The cost overruns on the F-35 project are legendary and continue to mount. The costs of the F-35 program are spiraling at such a fast rate that many partner nations are considering canceling orders or significantly reducing purchase plans.
The latest partner nation considering reducing the order in place for the F-35 is Canada. The Canadian government has admitted that it might not complete the purchase of F-35s. The United States has long said that if partner countries cancel orders or reduce orders, the cost of the jet will spiral for all nations.
Canada originally agreed to purchase $9 billion worth of F-35 fighters for the Royal Canadian Air Force. Canada intends to replace its aging CF-18 jets with the F-35.
“The… decision has not been made as to whether or not we are actually going to purchase, buy, acquire the F-35,” said Julian Fantino, associate defense minister.

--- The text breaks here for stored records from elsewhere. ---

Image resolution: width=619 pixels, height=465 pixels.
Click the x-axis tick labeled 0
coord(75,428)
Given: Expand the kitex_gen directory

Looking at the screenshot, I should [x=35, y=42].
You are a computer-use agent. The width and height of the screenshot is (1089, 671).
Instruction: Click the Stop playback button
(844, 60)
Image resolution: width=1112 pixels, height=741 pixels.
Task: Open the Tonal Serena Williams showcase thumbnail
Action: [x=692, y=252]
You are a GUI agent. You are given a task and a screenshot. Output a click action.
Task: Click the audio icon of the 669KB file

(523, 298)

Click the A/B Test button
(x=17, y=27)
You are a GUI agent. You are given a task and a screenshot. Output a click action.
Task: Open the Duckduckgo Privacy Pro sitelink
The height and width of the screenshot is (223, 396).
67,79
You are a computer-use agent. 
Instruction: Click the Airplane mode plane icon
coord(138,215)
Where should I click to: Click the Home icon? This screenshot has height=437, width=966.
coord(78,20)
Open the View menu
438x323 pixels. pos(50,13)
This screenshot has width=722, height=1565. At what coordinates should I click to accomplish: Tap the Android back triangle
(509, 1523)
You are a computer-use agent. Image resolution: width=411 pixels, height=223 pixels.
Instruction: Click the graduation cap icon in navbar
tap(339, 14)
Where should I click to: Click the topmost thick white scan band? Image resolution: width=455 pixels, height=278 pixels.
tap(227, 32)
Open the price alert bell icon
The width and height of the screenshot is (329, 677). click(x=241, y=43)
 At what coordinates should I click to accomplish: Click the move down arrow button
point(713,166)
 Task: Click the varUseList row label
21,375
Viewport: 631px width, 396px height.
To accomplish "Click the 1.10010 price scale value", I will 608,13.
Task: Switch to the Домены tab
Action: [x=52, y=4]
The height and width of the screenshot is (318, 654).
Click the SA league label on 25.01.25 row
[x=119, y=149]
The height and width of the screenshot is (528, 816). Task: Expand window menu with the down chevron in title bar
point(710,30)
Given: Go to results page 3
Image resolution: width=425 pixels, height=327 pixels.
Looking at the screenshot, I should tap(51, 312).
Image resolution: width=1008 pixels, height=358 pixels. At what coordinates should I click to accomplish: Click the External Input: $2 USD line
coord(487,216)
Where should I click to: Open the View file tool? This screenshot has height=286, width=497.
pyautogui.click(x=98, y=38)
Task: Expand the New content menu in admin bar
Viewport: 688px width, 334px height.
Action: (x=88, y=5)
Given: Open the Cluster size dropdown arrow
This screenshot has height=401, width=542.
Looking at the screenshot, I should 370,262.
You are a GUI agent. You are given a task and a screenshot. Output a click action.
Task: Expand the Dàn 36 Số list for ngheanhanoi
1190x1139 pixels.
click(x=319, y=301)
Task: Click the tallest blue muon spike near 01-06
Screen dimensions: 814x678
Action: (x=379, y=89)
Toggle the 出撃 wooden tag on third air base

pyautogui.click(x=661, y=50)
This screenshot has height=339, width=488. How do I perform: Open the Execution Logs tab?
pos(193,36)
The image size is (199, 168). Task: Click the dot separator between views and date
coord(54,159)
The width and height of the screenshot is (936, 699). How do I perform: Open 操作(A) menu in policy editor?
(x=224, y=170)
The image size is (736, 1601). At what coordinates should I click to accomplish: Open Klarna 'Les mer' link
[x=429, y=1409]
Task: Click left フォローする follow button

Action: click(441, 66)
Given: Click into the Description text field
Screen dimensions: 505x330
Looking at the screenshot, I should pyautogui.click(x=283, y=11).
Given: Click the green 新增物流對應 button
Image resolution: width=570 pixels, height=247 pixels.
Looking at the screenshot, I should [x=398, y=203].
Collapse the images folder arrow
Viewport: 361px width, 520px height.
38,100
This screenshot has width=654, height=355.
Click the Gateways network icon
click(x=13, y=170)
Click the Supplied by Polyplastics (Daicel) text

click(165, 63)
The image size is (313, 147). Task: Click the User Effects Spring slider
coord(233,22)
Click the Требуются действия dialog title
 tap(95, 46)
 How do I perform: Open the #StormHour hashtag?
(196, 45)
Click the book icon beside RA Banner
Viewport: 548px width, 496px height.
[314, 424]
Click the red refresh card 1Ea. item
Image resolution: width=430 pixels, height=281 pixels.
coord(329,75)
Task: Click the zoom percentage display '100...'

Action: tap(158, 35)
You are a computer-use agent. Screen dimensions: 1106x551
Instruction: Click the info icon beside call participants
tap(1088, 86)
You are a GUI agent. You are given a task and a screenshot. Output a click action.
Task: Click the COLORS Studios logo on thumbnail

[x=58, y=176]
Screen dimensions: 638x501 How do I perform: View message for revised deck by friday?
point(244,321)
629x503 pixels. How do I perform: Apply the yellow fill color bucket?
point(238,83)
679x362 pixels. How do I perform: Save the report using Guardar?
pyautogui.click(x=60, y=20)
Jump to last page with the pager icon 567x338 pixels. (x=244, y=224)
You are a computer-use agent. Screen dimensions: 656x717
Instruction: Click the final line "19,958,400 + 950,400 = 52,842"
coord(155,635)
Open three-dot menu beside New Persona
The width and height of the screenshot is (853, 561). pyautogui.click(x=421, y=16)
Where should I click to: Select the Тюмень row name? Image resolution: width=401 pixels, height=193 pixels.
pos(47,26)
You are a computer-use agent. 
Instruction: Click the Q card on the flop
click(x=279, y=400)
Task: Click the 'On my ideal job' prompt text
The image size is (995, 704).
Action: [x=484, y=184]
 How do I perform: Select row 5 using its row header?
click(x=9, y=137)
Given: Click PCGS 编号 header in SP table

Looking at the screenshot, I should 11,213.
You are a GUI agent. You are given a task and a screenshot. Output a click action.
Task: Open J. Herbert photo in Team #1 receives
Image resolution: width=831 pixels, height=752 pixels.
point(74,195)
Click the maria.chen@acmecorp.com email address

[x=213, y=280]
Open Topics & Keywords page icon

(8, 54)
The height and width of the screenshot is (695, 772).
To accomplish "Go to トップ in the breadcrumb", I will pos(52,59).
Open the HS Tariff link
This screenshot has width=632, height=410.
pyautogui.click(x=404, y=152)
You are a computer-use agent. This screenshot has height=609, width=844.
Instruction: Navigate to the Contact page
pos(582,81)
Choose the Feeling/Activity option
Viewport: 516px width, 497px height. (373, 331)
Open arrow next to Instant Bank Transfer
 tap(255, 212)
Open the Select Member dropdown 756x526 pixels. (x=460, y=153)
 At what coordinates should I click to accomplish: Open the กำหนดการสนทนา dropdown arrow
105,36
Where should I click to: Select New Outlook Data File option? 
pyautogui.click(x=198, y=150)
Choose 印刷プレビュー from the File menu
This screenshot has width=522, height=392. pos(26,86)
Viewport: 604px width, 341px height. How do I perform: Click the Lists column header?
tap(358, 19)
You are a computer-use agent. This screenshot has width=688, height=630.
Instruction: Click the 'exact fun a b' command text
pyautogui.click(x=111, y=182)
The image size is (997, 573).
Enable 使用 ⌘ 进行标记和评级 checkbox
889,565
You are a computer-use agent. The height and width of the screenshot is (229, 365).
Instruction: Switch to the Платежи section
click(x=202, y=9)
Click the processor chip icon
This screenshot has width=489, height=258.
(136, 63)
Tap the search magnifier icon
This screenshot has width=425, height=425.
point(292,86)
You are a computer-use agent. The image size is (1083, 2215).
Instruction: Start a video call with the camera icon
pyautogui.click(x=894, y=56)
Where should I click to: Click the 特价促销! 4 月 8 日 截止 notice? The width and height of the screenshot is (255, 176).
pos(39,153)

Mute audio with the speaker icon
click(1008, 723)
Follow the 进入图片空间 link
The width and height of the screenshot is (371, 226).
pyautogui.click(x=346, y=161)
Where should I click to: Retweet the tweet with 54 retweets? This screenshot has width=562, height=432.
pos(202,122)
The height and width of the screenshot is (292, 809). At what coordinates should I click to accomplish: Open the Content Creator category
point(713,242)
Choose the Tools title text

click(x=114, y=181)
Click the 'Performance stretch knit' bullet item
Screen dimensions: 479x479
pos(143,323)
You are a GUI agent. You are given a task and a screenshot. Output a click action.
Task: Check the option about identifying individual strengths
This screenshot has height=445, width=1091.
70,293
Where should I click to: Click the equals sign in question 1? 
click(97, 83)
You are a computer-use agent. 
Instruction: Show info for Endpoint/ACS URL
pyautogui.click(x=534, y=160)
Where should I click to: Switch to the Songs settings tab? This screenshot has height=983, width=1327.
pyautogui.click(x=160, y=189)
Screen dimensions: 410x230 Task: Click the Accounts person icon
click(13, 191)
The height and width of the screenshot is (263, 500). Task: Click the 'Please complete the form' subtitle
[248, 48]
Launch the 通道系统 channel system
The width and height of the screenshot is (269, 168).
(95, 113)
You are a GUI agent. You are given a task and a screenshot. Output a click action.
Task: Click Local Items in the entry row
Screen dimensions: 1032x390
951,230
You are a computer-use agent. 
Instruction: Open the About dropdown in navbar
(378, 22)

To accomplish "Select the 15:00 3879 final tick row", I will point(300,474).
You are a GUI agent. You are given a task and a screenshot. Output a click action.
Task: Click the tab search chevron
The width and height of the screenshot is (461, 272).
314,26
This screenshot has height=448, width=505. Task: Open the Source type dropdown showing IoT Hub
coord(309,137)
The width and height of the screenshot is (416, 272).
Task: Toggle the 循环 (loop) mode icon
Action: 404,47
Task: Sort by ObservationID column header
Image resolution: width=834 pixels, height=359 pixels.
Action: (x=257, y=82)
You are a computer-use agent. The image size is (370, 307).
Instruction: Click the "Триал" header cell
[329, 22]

“We have not as yet discounted, the possibility of course, of backing out of any of the program. None of the partners have. We are not,” he told the Commons Defence Committee Tuesday.

A group of Lockheed F-35B Lightning II fighters [Source: Lockheed Martin]
Fantino's comments are marked contrast to other comments offered by Canadian officials in the past who were staunch advocates of the F-35. In the past, Canadian government officials have gone so far as to accuse people who didn't support the F-35 of not supporting the armed forces.
The first indication of trouble in Canada came last month when Defense Minister Peter MacKay refused to confirm how many F-35's Canada would buy.
However, a spokesman for the Canadian Defense Ministry press McClusky told the Star-Telegram in an email, "Our position has not changed. We remain committed to the Joint Strike Fighter Program. A budget has been allocated. A contract has not been signed. We will make sure that the Air Force has aircraft necessary to do the job we ask of them."
The Pentagon has considered reducing the production rate of the F-35 to an even slower rate to allow more time to fix issues discovered in flight testing.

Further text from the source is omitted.